(Dataset entries)
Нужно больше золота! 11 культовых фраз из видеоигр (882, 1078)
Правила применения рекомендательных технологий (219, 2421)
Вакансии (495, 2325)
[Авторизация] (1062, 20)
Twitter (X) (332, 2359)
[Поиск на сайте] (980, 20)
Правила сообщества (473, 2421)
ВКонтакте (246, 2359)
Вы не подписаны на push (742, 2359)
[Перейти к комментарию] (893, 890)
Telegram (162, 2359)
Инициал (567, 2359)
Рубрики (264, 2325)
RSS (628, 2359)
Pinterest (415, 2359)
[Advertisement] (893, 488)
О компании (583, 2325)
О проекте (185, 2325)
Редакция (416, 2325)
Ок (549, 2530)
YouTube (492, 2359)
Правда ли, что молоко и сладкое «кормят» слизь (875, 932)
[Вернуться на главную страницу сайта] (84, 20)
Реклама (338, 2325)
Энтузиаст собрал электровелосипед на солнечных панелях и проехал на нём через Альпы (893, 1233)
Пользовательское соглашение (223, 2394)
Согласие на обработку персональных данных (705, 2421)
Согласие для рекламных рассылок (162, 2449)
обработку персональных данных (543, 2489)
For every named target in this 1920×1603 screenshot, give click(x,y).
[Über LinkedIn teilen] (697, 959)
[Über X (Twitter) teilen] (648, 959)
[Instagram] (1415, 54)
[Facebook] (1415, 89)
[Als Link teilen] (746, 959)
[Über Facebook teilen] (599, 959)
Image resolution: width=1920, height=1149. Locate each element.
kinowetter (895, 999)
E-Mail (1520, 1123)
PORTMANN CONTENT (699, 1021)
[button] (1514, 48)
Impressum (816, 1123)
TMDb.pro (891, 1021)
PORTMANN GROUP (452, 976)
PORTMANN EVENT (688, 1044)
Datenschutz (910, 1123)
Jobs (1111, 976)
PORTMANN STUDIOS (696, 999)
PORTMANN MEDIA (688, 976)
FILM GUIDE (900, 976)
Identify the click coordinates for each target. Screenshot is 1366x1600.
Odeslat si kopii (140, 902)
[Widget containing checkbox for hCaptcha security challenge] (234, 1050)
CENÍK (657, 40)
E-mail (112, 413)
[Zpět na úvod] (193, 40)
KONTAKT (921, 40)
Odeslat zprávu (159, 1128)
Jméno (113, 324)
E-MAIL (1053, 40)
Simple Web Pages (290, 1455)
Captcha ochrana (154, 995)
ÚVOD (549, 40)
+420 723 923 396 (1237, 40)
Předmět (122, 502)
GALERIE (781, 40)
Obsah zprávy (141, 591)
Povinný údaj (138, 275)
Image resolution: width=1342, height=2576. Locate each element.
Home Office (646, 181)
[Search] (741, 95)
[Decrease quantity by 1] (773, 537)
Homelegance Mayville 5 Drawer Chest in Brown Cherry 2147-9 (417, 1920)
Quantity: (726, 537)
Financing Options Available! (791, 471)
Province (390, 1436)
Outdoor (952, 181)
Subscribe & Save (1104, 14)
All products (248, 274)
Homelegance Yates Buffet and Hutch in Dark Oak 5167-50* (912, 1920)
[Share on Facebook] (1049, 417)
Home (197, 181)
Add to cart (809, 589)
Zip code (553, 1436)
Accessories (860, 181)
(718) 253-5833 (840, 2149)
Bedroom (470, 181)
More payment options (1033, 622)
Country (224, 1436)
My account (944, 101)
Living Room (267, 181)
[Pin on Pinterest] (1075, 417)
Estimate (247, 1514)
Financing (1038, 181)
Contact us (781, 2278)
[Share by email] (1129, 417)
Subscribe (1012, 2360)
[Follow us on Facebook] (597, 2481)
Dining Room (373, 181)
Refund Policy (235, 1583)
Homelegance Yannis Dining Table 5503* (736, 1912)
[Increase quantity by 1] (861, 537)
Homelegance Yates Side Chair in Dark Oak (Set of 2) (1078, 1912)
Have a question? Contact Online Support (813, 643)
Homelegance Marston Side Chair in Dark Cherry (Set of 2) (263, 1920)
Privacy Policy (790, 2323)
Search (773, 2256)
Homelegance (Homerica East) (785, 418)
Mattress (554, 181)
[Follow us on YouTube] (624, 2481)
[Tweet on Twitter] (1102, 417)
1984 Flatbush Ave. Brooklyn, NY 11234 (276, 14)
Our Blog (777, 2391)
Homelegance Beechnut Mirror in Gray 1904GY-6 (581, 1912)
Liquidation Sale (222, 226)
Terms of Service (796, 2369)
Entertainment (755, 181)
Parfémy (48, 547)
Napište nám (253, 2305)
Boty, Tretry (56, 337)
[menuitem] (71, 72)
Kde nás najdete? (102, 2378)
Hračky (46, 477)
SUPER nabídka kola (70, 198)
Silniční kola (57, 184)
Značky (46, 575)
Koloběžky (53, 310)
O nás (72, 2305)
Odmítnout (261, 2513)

▶ [WORK TO COMPLETE] Whenever the word "Locate" appears in a line above, copy that line.

▶ [RESPONSE TO THIS TASK]
Image resolution: width=1920, height=1149. Locate each element.
Image resolution: width=1342, height=2576. Locate each element.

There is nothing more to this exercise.